Tuesday, 28 February 2012


Mannie Sherberg
Neither of the two skeptics quoted in this post tells us anything we don't already know. General Cartwright admits "we could certainly bomb the place," but couldn't be sure of complete success. Mr. Sachs tells us that the mission would be "very difficult" and "could trigger retaliatory action." So what else is new? Exactly the same reservations could have been -- and probably were -- voiced about every Allied bombing run during World War II -- and every other war for that matter. There is never a guarantee that any military mission of any type will fully or even partially succeed, and there is no guarantee that any military mission will not provoke retaliation. The question is always: Are the stakes high enough to justify the risk? If Obama's looking for a way to cop-out of action against Iran, all he has to do is tell us that eliminating -- or even slowing down -- Iran's attainment of nuclear weapons isn't worth the risk involved. It'll be interesting to see if even he -- the champion of "audacity" -- is audacious enough to tell that lie to the American people.
Mannie Sherberg
The moniker of the aptly-named Antony Blinken reminds me of the endearing old Eugene Field nursery rhyme, "Winken, Blinken, and Nod." W, B, and N were all fishermen -- and there's something decidedly fishy about Mr. Blinken's remarks. Maybe the administration, with a wink and a nod toward Iran, is sending a signal to the mullahs that, in the end, it will blink and do nothing about the nuclear-bomb threat, which isn't really a threat at all but just some noise from Republicans "ratcheting up tensions." Interestingly, nothing in Mr. Blinken's remarks threatens Iran -- but the last paragraph certainly does threaten any Republican dissenters.

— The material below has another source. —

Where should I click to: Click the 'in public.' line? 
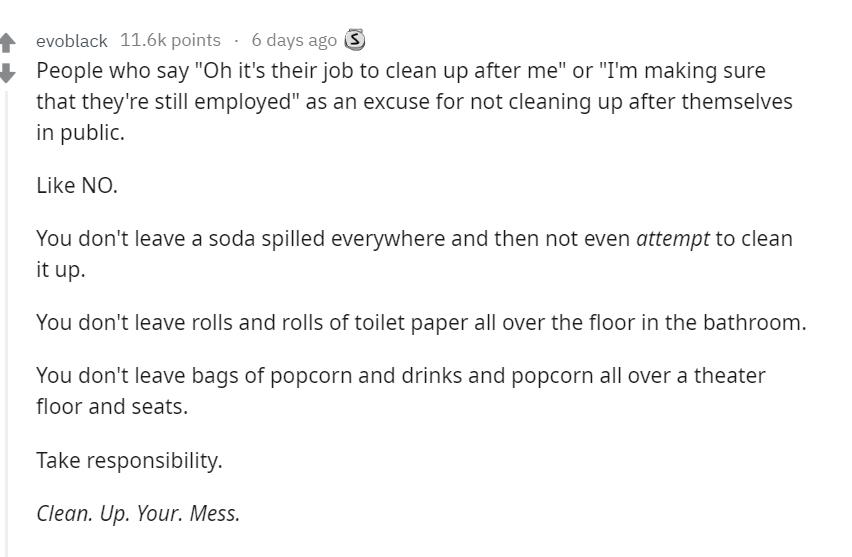tap(80, 132)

This administration lives in a nursery-rhyme world.
Tom Glennon
As always, Mannie is spot on. No military plan survives the first the shot. There are no guarantees in a military conflict. What we do know is the level of training and intelligence that the Israeli military have. Any action they take, with or without American assistance, will only be taken if there is a high degree of expectation that some success will be achieved.